Politik

Der 71-jährige Walter Adam hatte im Sommer beim Parteitag der bayerischen SPD spontan Florian Pronold herausgefordert. Jetzt legt er nach. (Foto: dpa)

08.01.2016

Schon wieder die Bayern

Nach der Blamage um die Wiederwahl von SPD-Landeschef Pronold droht neues Ungemach von enttäuschten Genossen

Für Sigmar Gabriel war es vermutlich ein Schock: Als er sich beim SPD-Parteitag im Dezember zur Wiederwahl stellte, schenkten ihm nur 74,3 Prozent der Delegierten ihre Stimme. Sollte Gabriel gedacht haben, sein mageres Ergebnis markiere Höhepunkt und Ende der durch die Parteibasis verabreichten Schmerzen, könnte er sich allerdings getäuscht haben. Unter dem Namen „Zeit für die Mutigen“ formiert sich derzeit, initiiert in Bayern, eine Initiative, die dem Parteichef und Vizekanzler weiterhin das Leben schwer machen möchte. Im Internet kursieren ein Video und sogar eine eigene Website der Truppe. Und Hunderte Genossen aus der ganzen Bundesrepublik bekunden ihre Sympathie.
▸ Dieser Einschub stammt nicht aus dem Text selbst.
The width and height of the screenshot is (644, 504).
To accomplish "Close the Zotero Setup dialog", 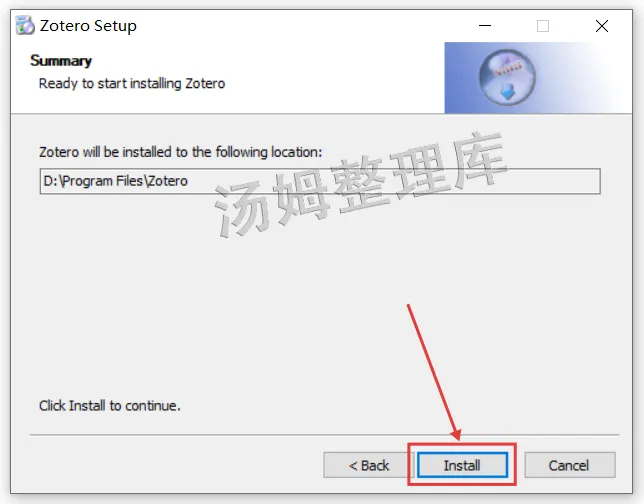I will tap(602, 26).
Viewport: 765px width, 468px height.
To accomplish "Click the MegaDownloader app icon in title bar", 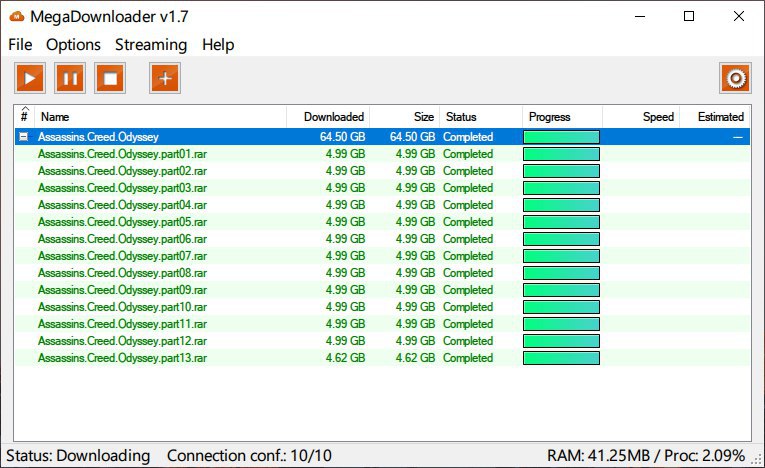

Spiritus Rector ist der 71-jährige Walter Adam. Der pensionierte Lehrer hatte im Sommer beim Parteitag der bayerischen SPD spontan den amtierenden Landesvorsitzenden Florian Pronold herausgefordert und als parteiinterner No Name fast ein Drittel der Delegierten für sich begeistern können.

Jetzt legt Adam nach, und er hat Mitstreiter gefunden. Zu ihnen zählt Thomas Schug, Richter am Amtsgericht Kelheim und Stadtrat in Abensberg: „Ich bin der SPD beigetreten, um für die Grundwerte der Sozialdemokratie zu kämpfen. Diese werden von der Parteispitze für das bloße Mitmachen geopfert“, schimpft der 31-Jährige, der im nächsten Jahr als Bewerber seiner Partei in die vorgezogene Landratswahl im Landkreis Kelheim gehen soll.

Die Parteispitze habe „den Konsens mit der Basis aufgekündigt“

Mit von der Partie ist auch Markus Käser, der Kreisvorsitzende im Landkreis Pfaffenhofen. Die Parteispitze habe „den Konsens mit der Basis aufgekündigt“, klagt Käser. Vorstand und Fraktion hätten für ihn „beispielsweise mit ihrer Zustimmung zur Vorratsdatenspeicherung eine rote Linie überschritten. 11 von 16 Landesverbänden hatten dazu gegenteilige Beschlüsse gefasst.“ Man müsse als SPD mehr sein wollen als „der soziale Flügel der Union“. Zu Gabriels schlechtem Wahlergebnis meint Käser: „Für den waren 74,3 Prozent noch zu viel.“

Auch der aus Eichstätt stammende Filmregisseur Konstantin Ferstl hat sich der innerparteilichen Opposition angeschlossen. Er kenne, so der 32-Jährige spöttisch, „die große Zeit der SPD ja nur noch aus den Geschichtsbüchern“. Statt Idealen gebe es heute „Willy-Brandt-Folklore im Vierjahresrhythmus“.

Als neue WASG will man zwar nicht dastehen, beteuern die selbsternannten „Mutigen“. Die „Wahlalternative für Arbeit und soziale Gerechtigkeit“ hatte sich vor 12 Jahren zur Zeit der Agenda-2010-Reformen von der SPD Gerhard Schröders abgespaltet und fusionierte später mit der PDS zur Partei Die Linke. Aber Markus Käser beispielsweise kann sich nach eigenem Bekunden immerhin vorstellen, noch vor der Bundestagswahl 2017 sowohl einen neuen Parteivorsitzenden wie auch einen anderen Kanzlerkandidaten zu küren.

Wirkliche Parteiprominenz hat sich bislang noch nicht offen zu den „Mutigen“ bekannt. Zumindest deshalb muss sich Gabriel derzeit noch keine allzu großen Sorgen machen.